José Romildo Malaquias
unread,Aug 22, 2012, 10:56:58 AM8/22/12Sign in to reply to author
Sign in to forward
You do not have permission to delete messages in this group
Either email addresses are anonymous for this group or you need the view member email addresses permission to view the original message
to Chris Kuklewicz, José Romildo Malaquias, haskel...@haskell.org
On Tue, Aug 21, 2012 at 05:50:44PM -0300, José Romildo Malaquias wrote:
> On Tue, Aug 21, 2012 at 04:05:28PM +0100, Chris Kuklewicz wrote:
> > I do not have time to test this myself right now. But I will unravel my code a
> > bit for you.
> >
> > > By November 2011 it worked without problems in my application. Now that
> > > I have resumed developping the application, I have been faced with this
> > > behaviour. As it used to work before, I believe it is a bug in
> > > regex-pcre or libpcre.
> >
> > I believe it may be problem in String <-> ByteString conversion. The "base"

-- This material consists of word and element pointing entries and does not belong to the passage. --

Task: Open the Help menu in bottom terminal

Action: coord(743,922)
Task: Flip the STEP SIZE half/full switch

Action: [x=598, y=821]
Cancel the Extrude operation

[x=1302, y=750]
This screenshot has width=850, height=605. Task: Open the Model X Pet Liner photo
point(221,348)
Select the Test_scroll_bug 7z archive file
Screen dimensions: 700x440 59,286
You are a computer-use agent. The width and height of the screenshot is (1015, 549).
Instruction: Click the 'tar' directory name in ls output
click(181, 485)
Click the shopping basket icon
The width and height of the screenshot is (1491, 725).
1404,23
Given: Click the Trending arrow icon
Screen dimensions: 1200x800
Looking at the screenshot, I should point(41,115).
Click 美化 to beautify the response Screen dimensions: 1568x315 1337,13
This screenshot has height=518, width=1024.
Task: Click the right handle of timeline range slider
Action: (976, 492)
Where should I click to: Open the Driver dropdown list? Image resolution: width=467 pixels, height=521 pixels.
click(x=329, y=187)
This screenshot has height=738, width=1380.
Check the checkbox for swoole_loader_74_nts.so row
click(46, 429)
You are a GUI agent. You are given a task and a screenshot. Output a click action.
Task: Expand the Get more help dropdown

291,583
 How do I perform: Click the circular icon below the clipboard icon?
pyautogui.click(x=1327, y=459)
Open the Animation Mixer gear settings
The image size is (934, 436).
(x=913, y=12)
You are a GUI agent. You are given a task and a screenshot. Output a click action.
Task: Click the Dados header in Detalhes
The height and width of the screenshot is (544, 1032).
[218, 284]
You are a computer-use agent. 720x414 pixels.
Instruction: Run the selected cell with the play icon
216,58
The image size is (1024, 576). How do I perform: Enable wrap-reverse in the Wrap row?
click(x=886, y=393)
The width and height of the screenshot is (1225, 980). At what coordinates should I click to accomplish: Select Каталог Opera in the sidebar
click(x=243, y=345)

> > library may have changed and your LOCALE information may be different or may be
> > being used differently by "base".
> >
> > > The (temporary) workaround I found is to convert the strings to
> > > byte-strings before matching, and then convert the results back to
> > > strings. With byte-strings it works well.
> >
> > That is an excellent sign that it is your LOCALE settings being picked up by
> > GHC's "base" package, see explanation below.
[...]
> I have written an application to test those things. There are 2 source
> files: test.hs and seestr.c, which are attached.
>
> The test does the following:
>
> 1. shows the getForeignEncoding
>
> 2. uses a C function to show the characters from a String (using
> withCString) and from a ByteString (using useAsCString)
>
> 3. matches a PCRE regular expression using String and ByteString
>
> The test is run twice, with different LANG settings, and its output
> follows.
[...]
> As can be seen, regular expression matching does not work with
> en_US.UTF-8. But it works with en_US.ISO-8859-1.
>
> The test shows that withCString is working as expected too. This
> may suggest the problem is really with regex-pcre.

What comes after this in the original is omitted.